Suppose your annual wages are set at $40,000/year. You regularly work for more than 8 hour per day. On some days you work 10 hours a day, and on others you worked as long as 13 hours a day. You then discover that you should be entitled to overtime. You can then go back as far as 3 ( in some cases 4) years back to recover for unpaid wages and overtime. Here is a simple way to calculate the unpaid overtime due to you in this type scenario:
First, you would divide $40,000.00 by 2000 ( average number of work hours per year based on 50 work weeks in a year), and you will find that you hourly wage is $20/hour.
You then count, at least approximately, how many hours you worked in excess of 8 hours per day but less than 12 hours per day over the above period of time. Let’s say that the total mount of such hours over the past 3 years is 100 (as it would be in a case where you worked 10 hours a day for 50 days, which means 2 overtime hours times fifty). Since you are entitled to 1.5 time of your hourly wages for every hour worked in excess of 8 hours per day but less than 12 hours, you then multiply those 100 hours by $20 by 1.5 for a total of $3,000.00 for unpaid overtime for those hours.
Let’s say that you also determine that you worked 13 hours a day for a total of fifty days during the relevant period of time. Since, you are entitled to a double of your hourly rate for every hour worked in excess of 12 hours a day, this means that you are entitled to 50 x $20/hour x 2 = $2,000.00 in unpaid overtime for that part of your claim.
This makes the total amount of your claim for unpaid overtime $5,000.00 plus possible interest and penalties when applies.

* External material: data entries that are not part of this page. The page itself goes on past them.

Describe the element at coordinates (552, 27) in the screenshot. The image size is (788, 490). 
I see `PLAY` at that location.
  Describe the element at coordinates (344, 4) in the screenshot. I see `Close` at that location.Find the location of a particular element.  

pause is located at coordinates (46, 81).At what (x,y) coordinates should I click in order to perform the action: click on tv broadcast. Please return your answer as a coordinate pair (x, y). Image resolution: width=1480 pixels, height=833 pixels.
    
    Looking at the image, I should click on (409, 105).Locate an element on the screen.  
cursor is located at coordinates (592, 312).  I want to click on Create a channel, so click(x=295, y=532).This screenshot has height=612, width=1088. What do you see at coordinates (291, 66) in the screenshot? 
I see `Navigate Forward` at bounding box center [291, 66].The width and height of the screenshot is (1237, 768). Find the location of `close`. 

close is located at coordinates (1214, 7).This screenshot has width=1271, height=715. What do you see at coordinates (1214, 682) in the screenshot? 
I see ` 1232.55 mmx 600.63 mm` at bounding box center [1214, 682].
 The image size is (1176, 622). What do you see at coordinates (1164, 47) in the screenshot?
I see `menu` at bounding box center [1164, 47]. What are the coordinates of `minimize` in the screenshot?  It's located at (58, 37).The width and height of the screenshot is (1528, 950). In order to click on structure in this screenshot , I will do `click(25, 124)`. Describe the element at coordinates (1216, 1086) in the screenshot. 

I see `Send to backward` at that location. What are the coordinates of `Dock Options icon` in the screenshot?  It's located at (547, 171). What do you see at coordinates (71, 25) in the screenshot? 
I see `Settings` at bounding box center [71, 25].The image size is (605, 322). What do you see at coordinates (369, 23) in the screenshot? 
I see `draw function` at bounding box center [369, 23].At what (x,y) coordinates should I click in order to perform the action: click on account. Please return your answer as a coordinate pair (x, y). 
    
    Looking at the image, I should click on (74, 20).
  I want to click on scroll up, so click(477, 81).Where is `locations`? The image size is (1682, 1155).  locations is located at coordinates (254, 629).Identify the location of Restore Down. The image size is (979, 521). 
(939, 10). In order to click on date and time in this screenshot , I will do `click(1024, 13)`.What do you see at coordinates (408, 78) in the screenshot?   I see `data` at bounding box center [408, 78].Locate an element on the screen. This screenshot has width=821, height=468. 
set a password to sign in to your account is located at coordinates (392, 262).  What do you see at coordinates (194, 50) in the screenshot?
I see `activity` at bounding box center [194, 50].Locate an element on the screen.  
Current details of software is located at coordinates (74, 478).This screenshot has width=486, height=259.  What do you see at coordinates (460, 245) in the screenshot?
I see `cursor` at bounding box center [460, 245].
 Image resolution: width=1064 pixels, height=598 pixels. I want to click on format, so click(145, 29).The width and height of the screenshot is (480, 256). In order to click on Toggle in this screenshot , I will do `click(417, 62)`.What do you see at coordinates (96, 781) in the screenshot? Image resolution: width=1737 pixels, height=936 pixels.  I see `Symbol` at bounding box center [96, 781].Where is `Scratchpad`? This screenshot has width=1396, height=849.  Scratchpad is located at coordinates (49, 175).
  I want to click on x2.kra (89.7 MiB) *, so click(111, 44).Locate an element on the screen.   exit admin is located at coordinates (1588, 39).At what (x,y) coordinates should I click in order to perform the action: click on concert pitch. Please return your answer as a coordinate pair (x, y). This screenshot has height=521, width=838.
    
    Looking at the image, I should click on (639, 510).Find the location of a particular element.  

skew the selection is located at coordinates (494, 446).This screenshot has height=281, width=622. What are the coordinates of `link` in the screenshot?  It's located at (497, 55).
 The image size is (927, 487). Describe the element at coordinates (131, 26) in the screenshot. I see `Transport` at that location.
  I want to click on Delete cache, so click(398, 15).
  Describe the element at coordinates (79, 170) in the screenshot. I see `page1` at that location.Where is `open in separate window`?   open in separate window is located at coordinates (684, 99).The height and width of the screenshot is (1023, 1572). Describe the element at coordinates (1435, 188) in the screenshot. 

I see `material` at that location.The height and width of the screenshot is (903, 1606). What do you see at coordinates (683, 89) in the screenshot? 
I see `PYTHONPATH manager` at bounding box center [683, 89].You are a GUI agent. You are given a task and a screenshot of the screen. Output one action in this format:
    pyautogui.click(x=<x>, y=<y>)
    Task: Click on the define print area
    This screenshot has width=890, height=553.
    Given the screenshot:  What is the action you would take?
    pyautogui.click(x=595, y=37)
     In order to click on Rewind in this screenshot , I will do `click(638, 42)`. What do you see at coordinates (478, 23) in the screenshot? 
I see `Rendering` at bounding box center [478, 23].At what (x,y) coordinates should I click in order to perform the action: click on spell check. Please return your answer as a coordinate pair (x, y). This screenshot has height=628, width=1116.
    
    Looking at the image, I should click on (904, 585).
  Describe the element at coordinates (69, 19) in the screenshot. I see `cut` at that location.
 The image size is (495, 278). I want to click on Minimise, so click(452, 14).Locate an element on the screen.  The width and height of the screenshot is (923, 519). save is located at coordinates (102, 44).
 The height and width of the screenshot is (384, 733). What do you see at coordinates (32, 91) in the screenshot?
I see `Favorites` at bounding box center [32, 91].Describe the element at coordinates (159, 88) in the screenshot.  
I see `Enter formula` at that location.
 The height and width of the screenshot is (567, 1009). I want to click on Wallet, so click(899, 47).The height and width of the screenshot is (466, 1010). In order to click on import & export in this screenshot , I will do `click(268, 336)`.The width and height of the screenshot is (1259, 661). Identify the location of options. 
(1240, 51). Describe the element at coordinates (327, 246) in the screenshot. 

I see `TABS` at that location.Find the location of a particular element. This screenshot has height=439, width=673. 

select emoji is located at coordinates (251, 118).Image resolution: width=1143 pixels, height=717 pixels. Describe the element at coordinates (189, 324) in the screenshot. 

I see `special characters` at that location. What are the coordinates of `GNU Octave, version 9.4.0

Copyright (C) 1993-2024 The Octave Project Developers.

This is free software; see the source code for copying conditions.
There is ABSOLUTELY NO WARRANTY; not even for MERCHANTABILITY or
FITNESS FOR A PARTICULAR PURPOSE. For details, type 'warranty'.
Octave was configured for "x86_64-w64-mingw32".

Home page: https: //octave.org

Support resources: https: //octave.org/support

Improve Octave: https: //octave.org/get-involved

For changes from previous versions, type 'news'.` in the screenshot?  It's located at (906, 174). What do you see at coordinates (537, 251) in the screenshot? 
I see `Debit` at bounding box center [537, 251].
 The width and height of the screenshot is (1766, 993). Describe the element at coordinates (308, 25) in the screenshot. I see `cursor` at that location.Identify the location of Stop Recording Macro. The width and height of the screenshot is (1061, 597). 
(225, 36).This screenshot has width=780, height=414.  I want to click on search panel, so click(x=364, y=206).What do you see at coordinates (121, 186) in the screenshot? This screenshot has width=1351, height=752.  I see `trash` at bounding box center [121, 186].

A claim for unpaid wages / overtime can be pursued through either court lawsuit or as a DLSE / Labor Commissioner claim. Having a record of your own hours, especially the contemporaneous type of record, i.e. the type of document where you would put in your hours every day, as you work, and not the one that’s based on your memory would be very helpful in proving your claim. However, even an approximation of the hours worked and not paid for can be very helpful in proving your claim, especially if the employer doesn’t have any records at all to contradict your testimony.